Eso claro que ella no lo sabía. Habría sido un duro recuerdo que habría tenido la intención de probar su valía frente a la familia de su prometido y él, sin saber muy bien por qué, quiso ahorrarle ese dolor. Después de todo, las familias no siempre se conduelen por los mismos hechos. Imaginó que para ella la perdida de esos millones no era significativa. Podía ser el chivo expiatorio para que ella supiera que él y los suyos eran superficiales y que, en lugar de preocuparse por el número de muertos, anegaban en las aguas del desconsuelo, porque el negocio resultó una odisea destinada al fracaso. Así que ése fue el primer secreto. Vinieron más. Pero como todo hombre de su época, intuyó que no era importante.
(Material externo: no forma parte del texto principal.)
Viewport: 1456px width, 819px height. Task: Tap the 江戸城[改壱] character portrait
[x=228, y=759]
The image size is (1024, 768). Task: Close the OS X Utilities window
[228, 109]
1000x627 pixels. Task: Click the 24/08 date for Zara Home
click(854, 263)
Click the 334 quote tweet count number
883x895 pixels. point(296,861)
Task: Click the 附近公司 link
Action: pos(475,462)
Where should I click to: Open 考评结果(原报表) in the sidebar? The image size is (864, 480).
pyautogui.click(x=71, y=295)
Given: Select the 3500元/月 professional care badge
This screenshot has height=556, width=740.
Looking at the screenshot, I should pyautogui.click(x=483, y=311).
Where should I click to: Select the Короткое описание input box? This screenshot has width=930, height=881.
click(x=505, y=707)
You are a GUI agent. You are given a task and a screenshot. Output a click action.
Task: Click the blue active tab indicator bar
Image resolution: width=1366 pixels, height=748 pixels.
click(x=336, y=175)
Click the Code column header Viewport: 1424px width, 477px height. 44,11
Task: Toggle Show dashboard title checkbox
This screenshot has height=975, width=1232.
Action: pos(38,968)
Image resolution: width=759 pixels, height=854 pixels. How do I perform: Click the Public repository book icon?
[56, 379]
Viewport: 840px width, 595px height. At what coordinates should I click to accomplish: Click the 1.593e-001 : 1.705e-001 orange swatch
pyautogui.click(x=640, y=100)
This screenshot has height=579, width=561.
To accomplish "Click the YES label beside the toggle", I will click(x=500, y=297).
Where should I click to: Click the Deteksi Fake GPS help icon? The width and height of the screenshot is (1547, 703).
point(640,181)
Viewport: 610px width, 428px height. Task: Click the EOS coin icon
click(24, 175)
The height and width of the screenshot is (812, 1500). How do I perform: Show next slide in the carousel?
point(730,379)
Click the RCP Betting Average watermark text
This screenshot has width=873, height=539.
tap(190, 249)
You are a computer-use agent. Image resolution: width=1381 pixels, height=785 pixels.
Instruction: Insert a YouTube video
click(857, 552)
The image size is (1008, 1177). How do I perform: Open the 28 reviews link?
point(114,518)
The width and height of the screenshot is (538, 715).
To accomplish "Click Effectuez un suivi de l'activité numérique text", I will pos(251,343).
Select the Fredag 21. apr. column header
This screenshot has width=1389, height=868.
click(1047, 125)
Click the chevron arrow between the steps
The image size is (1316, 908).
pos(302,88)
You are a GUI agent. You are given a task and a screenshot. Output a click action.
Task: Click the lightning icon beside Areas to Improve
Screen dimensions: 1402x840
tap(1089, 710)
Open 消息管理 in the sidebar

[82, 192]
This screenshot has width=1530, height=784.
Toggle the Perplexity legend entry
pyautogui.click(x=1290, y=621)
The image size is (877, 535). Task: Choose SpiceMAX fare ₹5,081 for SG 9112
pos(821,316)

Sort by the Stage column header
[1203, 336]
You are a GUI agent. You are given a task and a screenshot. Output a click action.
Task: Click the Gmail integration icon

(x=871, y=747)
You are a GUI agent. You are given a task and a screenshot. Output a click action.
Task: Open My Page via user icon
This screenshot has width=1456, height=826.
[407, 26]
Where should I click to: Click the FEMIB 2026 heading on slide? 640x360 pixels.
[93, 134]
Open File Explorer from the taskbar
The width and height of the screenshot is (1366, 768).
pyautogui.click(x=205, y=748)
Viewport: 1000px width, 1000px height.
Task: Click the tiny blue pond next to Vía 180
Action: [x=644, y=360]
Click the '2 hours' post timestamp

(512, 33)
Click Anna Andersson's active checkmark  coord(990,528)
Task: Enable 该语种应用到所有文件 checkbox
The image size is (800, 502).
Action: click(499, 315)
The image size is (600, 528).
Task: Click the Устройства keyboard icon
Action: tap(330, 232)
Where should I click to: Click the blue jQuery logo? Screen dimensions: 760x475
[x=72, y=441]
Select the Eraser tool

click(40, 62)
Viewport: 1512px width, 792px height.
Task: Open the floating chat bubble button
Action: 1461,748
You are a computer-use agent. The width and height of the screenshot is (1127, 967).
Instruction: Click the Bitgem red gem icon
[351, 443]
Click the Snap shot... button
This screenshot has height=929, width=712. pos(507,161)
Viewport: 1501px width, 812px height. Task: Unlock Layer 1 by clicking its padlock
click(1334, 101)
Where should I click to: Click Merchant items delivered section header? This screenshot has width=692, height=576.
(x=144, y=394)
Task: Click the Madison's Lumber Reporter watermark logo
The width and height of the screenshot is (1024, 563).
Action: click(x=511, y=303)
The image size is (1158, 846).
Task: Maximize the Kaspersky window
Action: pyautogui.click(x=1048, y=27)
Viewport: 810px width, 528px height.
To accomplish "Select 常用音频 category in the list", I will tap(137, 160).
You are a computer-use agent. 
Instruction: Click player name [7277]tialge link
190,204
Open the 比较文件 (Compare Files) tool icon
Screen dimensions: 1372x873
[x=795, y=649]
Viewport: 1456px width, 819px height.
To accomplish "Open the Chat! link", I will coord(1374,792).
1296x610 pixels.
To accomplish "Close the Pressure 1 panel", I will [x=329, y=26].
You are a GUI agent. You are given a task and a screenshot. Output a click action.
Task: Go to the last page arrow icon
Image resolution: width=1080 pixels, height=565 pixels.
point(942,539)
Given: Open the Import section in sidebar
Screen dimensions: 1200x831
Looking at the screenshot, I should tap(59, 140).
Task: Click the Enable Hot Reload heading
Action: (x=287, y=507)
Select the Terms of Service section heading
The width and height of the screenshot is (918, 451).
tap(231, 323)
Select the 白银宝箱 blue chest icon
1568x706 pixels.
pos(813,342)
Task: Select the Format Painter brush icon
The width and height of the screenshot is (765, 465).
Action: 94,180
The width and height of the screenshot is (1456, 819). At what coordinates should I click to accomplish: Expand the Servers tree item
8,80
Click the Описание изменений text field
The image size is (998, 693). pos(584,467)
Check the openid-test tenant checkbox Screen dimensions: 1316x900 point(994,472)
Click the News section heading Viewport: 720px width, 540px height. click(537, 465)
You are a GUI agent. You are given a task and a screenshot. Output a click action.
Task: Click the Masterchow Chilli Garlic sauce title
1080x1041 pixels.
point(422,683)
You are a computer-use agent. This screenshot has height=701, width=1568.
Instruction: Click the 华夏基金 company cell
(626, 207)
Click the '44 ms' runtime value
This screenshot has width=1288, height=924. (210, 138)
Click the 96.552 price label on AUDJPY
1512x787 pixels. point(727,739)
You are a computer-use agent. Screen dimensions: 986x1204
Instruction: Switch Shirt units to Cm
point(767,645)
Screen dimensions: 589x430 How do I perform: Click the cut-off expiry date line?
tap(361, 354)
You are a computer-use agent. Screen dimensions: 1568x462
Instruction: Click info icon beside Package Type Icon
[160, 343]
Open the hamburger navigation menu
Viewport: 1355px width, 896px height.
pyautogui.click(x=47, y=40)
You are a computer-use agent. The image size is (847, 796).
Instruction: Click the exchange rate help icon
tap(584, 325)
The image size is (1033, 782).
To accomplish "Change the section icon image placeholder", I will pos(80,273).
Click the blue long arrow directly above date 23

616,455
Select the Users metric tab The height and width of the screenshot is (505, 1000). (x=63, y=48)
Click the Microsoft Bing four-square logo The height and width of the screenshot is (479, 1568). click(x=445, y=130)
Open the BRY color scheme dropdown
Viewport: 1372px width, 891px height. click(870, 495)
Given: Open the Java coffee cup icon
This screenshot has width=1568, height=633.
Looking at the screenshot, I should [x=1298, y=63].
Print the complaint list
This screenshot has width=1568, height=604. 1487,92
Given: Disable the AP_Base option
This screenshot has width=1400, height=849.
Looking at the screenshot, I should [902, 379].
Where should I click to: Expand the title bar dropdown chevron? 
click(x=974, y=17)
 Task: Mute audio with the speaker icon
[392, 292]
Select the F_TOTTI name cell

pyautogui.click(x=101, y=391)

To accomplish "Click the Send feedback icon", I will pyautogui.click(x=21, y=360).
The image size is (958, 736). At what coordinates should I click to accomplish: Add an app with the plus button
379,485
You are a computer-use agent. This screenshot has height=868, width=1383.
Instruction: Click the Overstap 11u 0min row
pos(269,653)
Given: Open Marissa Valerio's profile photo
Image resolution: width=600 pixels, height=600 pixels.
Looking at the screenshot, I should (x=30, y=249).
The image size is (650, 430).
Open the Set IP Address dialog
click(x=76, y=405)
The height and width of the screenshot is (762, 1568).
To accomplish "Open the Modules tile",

Los secretos eran comunes y lo que confería estabilidad a un matrimonio era el pilar del dinero, de los viajes y del progreso y de que, por supuesto, el apellido mantuviera su lustre generación tras generación.
Entonces ella regresa a sí. Y él la mira. Y nota que no se desnudará. No esa noche y no frente a él. Tiemblan sus manos y en las sienes siente una punzada pequeña y triste. Evoca la fiesta. De haber sabido el desconsuelo de su mujer y la imposibilidad de su acoplamiento, habría bebido más. Así al menos su mente no tendría oportunidad de machacarlo con efusivas muestras de posibilidades con las que llenar ahora las horas que les quedaba hasta que llegase a su arribo el sol y, con él, la excursión planeada. Debían adentrarse en la montaña y ahí acampar. Era el deseo de su hermano que cumpliría así su último día en el país, antes de regresar a oriente medio para cumplir las labores asignadas por la embajada.
Era importante para su hermano demostrar su confianza en el matrimonio y su apego por el país de ese modo. Pero al mismo tiempo era insostenible la sensación de que al llegar a destino tomaría el arma reglamentaria y presionaría el percutor para que el cañón arrojara esa única bala en el pecho desnudo. Ya no podía más. La muerte era tan sólo una posibilidad. Un suspiro. Un compás de espera. Lo demás vería cómo resolverlo tras entender y conocer por propia mano si existía o no, una vida después de la muerte del cuerpo. Sus intenciones eran probar físicamente sus lecturas gnósticas. Pero también huir del tedio de la riqueza. Era el modo en que había decidido realizar su voto de pobreza. Sólo él lo sabía y sólo él era el destinatario de ese modo de estar en el mundo.
A medio desnudarse, sabe que ella no lo quiere. Si lo quisiera ya se habría entregado a él. Y ella, lo recuerda. Su risa, los dedos, todo. Está a mitad del sueño, pero desea enfrentarlo. Así que se acerca a él. Lo mira. Lo besa. No le dice nada y le baja la ropa interior. Ve la desnudez de las piernas y empieza a besar, y chupa y estimula lo suficiente y con las manos logra que él arribe al placer. Cuando todo ha terminado, ella se incorpora y le dice lo que desea. Le pide el divorcio y sale de la habitación. Busca las llaves de otra habitación y se mete en ella. Desnuda se mete en la tina de mármol gris y respira. Las flores sobre la mesa de noche empiezan a despertar. El aroma de las rosas, jazmines y azucenas del jardín se eleva hasta la venta redonda y a trasluz nota la montaña. Con el agua hasta el cuello, se duerme. La espuma del jabón se disipa por la brisa.